The critical points $x =-\frac{4}{3}$ and $x=\frac{5}{2}$ divide the number line into three intervals: $(-\infty,-\frac{4}{3})$, $(-\frac{4}{3},\frac{5}{2})$, and $(\frac{5}{2},\infty)$.
Test a value from each interval in the original inequality $6x^{2}-7x - 20\lt0$.
For the interval $(-\infty,-\frac{4}{3})$, let $x=-2$. Then $6(-2)^{2}-7(-2)-20=6\times4 + 14-20=24 + 14-20=18\gt0$.
For the interval $(-\frac{4}{3},\frac{5}{2})$, let $x = 0$. Then $6(0)^{2}-7(0)-20=-20\lt0$.

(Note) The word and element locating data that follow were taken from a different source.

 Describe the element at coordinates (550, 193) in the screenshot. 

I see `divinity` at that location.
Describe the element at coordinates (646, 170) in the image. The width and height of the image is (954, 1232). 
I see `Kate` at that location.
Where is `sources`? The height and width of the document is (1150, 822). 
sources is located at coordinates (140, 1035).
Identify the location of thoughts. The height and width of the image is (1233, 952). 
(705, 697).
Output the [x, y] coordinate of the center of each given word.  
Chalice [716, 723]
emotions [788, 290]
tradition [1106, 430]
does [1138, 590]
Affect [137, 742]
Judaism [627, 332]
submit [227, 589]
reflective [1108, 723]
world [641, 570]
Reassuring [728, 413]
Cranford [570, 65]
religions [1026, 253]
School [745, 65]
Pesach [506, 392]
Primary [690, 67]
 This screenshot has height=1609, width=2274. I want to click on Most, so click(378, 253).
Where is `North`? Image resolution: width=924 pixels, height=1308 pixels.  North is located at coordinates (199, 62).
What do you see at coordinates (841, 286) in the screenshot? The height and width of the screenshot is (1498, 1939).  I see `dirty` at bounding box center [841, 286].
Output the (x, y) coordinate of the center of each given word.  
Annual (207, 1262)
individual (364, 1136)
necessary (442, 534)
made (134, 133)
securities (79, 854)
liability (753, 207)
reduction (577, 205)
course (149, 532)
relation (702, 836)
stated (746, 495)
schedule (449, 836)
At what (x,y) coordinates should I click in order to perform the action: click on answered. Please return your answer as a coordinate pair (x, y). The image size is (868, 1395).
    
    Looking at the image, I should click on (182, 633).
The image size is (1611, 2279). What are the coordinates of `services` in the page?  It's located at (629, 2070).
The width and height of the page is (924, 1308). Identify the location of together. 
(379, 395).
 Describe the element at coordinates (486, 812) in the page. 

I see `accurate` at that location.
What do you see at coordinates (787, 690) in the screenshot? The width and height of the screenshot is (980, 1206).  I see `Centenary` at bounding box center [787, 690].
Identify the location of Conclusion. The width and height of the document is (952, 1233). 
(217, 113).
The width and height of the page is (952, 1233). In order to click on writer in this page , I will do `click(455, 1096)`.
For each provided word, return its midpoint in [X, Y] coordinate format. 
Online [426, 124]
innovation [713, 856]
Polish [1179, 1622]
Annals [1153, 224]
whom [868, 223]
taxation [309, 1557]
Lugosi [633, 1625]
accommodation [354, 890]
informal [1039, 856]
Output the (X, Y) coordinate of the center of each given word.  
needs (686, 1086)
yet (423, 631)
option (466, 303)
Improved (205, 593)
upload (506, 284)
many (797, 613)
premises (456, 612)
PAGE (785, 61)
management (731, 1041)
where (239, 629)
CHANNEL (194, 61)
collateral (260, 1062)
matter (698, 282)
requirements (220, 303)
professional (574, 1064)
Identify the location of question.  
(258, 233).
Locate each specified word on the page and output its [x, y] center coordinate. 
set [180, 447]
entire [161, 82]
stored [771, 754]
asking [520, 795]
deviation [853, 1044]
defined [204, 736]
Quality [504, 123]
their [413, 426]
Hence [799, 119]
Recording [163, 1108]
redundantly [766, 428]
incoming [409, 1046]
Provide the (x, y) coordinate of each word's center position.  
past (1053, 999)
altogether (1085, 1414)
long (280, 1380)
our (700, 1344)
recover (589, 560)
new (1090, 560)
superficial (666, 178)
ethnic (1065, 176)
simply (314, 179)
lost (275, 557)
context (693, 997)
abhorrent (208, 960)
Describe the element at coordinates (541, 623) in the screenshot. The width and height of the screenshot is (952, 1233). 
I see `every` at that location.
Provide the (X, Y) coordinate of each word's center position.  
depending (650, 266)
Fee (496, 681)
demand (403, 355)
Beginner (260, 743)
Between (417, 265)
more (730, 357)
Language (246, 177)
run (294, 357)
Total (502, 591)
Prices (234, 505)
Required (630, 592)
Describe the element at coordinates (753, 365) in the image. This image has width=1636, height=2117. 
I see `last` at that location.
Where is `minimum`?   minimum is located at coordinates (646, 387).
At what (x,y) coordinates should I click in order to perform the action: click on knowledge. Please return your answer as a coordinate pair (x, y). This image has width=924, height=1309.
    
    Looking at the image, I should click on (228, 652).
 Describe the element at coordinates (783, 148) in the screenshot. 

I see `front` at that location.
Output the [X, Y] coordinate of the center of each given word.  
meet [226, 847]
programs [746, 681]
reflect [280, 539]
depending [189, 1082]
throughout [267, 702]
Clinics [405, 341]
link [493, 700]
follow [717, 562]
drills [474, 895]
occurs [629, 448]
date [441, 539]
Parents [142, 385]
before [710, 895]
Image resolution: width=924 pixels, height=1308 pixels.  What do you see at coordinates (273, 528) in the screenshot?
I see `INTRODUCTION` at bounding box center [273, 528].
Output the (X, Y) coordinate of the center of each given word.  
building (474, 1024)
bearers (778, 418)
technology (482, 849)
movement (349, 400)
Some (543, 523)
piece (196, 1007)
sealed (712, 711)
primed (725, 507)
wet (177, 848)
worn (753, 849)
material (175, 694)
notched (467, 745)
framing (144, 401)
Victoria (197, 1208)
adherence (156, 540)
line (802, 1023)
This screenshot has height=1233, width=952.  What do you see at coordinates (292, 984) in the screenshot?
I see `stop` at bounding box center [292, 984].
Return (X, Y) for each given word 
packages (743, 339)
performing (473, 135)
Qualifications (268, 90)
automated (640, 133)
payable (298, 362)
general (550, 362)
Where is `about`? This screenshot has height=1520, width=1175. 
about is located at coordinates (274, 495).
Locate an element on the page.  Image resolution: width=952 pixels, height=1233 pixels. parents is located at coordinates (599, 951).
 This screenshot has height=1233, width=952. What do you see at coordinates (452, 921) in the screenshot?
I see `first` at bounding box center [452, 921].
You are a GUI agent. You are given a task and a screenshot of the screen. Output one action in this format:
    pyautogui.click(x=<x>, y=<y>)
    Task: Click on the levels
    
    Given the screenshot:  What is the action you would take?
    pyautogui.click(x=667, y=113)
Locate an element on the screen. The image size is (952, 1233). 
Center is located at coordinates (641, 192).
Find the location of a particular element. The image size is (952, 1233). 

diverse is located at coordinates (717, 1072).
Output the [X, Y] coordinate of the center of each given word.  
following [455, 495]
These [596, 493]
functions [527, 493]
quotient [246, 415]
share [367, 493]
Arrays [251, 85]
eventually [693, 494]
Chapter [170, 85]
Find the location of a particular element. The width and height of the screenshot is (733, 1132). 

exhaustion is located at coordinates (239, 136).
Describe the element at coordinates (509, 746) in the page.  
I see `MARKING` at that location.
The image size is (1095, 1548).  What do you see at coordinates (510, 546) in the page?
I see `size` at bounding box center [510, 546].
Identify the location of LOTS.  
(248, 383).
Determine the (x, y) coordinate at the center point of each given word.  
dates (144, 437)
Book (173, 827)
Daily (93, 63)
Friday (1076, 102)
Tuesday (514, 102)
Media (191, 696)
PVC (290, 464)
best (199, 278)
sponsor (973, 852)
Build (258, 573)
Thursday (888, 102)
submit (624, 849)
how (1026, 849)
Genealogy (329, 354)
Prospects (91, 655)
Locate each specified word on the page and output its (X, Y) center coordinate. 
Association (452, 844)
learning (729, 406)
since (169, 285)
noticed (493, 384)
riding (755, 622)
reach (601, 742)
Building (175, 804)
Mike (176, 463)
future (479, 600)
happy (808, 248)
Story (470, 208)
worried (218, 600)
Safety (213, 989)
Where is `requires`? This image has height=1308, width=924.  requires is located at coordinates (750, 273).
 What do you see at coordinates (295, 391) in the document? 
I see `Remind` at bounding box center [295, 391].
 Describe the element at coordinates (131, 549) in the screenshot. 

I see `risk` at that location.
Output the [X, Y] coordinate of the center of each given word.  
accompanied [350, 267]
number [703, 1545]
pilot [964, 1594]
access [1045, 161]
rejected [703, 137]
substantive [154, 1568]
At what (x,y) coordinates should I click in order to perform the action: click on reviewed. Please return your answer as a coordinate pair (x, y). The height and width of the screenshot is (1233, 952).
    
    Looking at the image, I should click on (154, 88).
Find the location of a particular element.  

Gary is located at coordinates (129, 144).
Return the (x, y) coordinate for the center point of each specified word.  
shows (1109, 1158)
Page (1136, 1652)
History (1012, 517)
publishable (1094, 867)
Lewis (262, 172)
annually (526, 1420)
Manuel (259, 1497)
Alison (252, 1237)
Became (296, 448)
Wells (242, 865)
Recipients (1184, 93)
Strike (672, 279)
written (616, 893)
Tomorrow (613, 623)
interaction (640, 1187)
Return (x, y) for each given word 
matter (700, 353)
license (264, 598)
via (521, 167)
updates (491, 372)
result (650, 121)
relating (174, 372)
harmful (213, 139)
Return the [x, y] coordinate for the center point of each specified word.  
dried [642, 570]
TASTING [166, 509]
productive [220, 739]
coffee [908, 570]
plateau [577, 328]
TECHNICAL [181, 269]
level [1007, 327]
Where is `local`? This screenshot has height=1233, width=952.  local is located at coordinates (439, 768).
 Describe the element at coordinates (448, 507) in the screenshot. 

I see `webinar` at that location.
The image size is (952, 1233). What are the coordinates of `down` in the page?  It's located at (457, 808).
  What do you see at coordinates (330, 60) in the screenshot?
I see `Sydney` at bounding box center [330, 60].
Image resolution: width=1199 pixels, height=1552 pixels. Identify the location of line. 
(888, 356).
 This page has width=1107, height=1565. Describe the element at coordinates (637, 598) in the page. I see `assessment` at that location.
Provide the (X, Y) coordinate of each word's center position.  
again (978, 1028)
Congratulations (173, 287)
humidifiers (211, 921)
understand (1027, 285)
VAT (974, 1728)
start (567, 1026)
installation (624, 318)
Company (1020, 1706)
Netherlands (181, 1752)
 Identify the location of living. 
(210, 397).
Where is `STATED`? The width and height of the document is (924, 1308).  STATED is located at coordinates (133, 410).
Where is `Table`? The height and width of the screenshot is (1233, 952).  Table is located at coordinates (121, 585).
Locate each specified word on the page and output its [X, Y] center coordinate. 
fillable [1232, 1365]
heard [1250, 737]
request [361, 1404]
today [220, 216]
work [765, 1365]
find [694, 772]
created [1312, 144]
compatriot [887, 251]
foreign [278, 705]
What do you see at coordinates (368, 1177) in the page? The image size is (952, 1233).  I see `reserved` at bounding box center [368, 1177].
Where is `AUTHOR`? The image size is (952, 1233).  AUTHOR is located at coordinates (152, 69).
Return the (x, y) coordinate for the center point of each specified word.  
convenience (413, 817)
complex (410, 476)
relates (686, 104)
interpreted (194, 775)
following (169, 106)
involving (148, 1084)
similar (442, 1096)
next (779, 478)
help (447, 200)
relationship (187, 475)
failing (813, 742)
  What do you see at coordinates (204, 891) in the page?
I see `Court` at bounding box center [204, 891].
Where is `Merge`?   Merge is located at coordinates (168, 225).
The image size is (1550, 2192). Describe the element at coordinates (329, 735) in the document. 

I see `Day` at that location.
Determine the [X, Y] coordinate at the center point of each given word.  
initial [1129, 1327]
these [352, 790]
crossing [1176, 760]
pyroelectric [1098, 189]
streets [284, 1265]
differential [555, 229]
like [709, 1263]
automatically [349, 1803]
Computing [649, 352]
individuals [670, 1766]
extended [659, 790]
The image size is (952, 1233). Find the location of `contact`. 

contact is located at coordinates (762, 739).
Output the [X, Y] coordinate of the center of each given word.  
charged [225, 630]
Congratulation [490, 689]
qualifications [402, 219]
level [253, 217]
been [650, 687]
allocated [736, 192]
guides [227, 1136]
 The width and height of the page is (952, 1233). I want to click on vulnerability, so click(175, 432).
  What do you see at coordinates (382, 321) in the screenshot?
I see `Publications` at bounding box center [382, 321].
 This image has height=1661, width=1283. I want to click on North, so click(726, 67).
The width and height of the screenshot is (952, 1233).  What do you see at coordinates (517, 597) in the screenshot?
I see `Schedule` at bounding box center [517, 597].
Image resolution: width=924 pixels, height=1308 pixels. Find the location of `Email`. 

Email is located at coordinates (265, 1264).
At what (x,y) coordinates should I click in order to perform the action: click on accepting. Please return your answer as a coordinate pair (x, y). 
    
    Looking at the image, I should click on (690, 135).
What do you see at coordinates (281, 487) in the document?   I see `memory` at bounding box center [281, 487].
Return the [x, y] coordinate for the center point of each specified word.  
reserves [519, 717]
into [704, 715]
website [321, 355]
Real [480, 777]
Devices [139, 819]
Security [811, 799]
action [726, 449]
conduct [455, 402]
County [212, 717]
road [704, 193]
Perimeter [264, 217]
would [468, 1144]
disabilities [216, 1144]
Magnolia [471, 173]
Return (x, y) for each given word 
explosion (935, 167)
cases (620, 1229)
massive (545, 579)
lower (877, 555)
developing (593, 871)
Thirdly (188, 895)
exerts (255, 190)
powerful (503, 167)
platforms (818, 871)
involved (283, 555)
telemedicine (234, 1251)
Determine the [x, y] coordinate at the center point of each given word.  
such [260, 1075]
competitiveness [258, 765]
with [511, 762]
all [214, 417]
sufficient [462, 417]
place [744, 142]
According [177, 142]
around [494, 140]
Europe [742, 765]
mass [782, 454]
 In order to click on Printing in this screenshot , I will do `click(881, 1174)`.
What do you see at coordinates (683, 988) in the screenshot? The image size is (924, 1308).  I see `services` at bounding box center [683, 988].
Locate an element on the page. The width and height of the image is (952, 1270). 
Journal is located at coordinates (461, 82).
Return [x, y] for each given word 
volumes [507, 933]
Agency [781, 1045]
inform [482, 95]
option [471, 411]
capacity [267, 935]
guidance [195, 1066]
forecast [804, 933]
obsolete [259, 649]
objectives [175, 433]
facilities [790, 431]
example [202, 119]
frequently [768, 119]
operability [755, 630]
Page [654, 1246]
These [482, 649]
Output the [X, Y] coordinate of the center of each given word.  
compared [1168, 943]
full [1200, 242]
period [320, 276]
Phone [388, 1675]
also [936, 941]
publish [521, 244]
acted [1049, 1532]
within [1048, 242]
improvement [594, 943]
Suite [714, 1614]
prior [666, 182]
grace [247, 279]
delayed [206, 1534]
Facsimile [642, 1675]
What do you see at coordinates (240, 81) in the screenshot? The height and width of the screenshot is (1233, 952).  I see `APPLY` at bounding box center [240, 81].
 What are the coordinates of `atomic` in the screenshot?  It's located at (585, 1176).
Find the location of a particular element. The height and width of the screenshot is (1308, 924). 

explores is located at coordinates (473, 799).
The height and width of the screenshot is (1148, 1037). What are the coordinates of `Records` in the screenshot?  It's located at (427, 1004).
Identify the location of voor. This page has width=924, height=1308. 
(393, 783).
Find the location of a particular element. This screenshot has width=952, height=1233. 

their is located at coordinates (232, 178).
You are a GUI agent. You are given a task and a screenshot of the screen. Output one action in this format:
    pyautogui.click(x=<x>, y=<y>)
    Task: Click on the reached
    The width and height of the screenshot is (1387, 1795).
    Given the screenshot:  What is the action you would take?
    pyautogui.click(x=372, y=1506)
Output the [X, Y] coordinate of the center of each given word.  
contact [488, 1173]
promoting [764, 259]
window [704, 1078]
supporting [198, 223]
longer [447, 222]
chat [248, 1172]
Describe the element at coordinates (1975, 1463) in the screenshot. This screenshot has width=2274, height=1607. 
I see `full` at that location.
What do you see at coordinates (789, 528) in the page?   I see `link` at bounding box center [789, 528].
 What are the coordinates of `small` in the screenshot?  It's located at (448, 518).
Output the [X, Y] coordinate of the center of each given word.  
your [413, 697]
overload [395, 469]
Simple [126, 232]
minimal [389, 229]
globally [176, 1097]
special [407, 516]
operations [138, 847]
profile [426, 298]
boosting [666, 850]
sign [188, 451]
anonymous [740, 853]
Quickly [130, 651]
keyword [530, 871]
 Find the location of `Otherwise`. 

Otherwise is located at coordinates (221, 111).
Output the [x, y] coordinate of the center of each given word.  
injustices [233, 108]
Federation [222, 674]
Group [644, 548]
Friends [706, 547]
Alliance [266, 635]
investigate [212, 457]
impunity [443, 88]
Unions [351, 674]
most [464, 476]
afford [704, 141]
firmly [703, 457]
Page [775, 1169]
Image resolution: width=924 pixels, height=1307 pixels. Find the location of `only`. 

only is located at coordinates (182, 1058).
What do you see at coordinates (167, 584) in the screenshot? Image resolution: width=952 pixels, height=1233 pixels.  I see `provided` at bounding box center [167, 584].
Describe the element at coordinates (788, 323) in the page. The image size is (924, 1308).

For the interval $(\frac{5}{2},\infty)$, let $x = 3$. Then $6(3)^{2}-7(3)-20=6\times9-21 - 20=54-21 - 20 = 13\gt0$.

Answer:

The solution of the inequality $6x^{2}-7x - 20\lt0$ is $-\frac{4}{3}\lt x\lt\frac{5}{2}$, or in interval notation, $(-\frac{4}{3},\frac{5}{2})$. To graph, draw an open circle at $x =-\frac{4}{3}$ and $x=\frac{5}{2}$ on the number - line and shade the region between them.